Ketamine is a widely used anesthetic as well as a popular illegal recreational drug. Recently, it has also gained attention as a potential treatment for depression, particularly in cases that don't respond to conventional therapies. However, individuals can vary in their response to ketamine. For example, the drug can alter some people's perception, such as seeing objects as larger or small than they are, while other individuals are unaffected. Although a single dose of ketamine was shown to improve depression symptoms in approximately 65% of patients, the treatment does not work for a significant portion of patients. Understanding why ketamine does not work for everyone could help to identify which patients would benefit most from the treatment. Previous studies investigating ketamine as a treatment for depression have typically included a group of individuals given ketamine and a group given a placebo drug. Assuming people respond similarly to ketamine, the responses in each group were averaged and compared to one another. However, this averaging of results may have masked any individual differences in response to ketamine. As a result, Moujaes et al. set out to investigate whether individuals show differences in brain activity and behavior in response to ketamine. Moujaes et al. monitored the brain activity and behavior of 40 healthy individuals that were first given a placebo drug and then ketamine. The results showed that brain activity and behavior varied significantly between individuals after ketamine administration. Genetic analysis revealed that different gene expression patterns paired with differences in ketamine response in individuals an effect that was hidden when the results were averaged.
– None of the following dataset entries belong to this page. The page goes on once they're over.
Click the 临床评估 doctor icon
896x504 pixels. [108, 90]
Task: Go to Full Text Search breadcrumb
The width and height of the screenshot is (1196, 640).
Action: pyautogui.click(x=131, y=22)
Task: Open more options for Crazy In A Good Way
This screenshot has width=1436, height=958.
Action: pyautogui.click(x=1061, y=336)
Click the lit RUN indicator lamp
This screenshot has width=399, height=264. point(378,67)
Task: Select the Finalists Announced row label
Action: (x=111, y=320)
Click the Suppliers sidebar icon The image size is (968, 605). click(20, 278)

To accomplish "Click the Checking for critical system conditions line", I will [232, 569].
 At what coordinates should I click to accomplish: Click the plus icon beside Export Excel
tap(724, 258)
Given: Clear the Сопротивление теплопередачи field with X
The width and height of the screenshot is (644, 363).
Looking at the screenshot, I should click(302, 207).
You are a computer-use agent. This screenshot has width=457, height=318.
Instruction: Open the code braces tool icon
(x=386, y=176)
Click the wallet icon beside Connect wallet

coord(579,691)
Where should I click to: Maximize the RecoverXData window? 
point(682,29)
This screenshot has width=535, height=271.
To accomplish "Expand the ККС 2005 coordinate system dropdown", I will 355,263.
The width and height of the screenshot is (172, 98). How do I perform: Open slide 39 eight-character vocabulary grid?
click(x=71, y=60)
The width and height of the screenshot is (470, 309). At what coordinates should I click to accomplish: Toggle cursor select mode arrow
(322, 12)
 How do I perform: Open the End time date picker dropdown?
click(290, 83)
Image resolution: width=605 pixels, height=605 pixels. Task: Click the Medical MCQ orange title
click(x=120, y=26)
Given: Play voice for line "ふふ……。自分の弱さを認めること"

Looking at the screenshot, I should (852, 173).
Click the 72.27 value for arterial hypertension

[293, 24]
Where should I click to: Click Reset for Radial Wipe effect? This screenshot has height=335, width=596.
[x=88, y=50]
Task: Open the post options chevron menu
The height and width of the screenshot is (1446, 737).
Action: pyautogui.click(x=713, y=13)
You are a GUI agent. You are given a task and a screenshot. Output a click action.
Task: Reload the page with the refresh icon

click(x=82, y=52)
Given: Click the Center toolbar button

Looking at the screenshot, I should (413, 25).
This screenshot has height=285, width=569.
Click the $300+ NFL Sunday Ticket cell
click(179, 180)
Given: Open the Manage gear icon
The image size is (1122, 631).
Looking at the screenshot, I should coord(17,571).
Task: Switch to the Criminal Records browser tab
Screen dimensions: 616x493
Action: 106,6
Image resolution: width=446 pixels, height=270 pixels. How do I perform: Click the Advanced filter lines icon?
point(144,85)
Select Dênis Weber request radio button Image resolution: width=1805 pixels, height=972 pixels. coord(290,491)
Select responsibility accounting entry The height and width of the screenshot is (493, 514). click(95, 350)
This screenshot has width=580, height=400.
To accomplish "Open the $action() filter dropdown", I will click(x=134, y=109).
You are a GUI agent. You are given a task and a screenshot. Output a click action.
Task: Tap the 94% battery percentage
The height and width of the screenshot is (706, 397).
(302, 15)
Ketamine also caused greater differences in brain activity and behavior between individuals than other drugs, such as psychedelics, suggesting ketamine generates a particularly complex response in people. In the future, extending these findings in healthy individuals to those with depression will be crucial for determining whether differences in response to ketamine align with how effective ketamine treatment is for an individual.